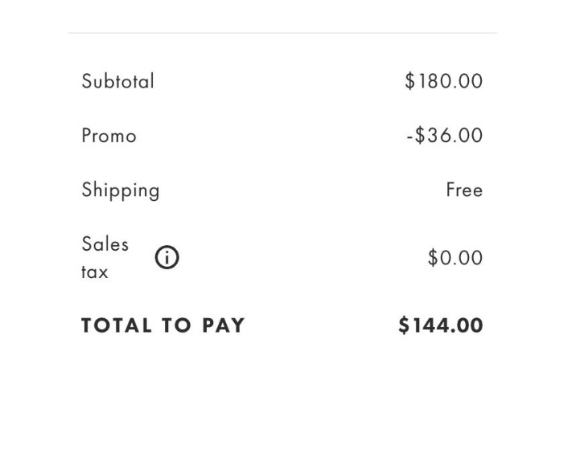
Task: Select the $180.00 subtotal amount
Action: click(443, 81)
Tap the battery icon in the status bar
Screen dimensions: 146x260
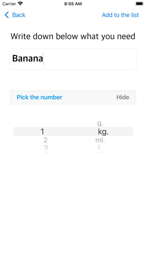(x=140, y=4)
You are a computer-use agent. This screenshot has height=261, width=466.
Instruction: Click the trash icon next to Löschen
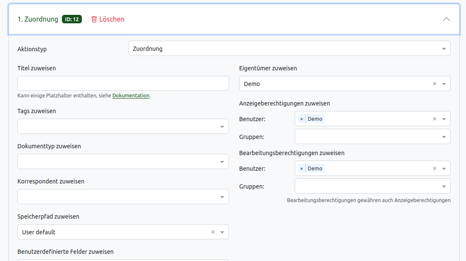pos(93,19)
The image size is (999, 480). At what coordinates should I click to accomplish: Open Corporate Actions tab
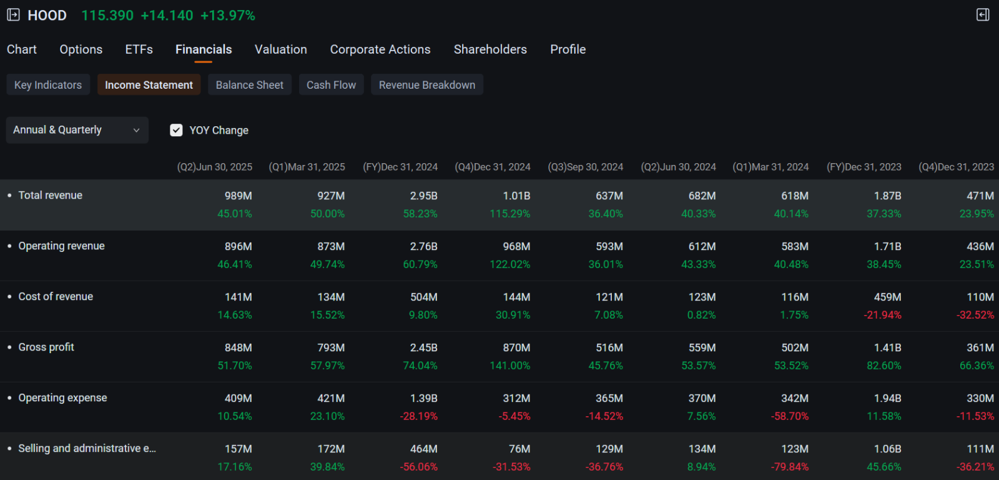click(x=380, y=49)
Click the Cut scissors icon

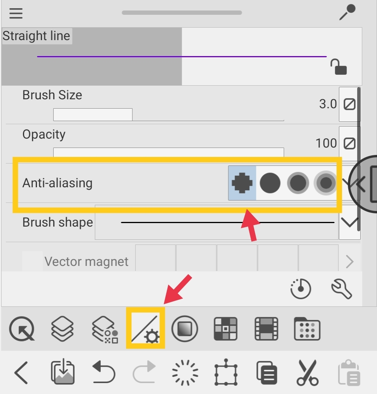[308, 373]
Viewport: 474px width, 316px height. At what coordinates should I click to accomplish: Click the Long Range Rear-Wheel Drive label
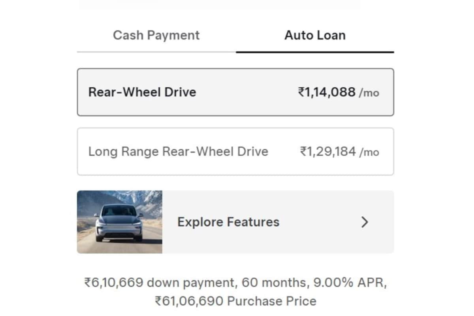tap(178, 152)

____

:: Work order ::
Reproduce only the lines from the line with "Tap the battery icon in the status bar" to the end of the entries. Keep both ends, copy them exactly, and omit every picture.

:: Answer for this exercise ::
Tap the battery icon in the status bar
Screen dimensions: 146x260
(x=140, y=4)
You are a computer-use agent. This screenshot has height=261, width=466.
Instruction: Click the trash icon next to Löschen
pos(93,19)
The image size is (999, 480). At what coordinates should I click to accomplish: Open Corporate Actions tab
click(x=380, y=49)
Click the Cut scissors icon

[308, 373]
Viewport: 474px width, 316px height. At what coordinates should I click to accomplish: Click the Long Range Rear-Wheel Drive label
tap(178, 152)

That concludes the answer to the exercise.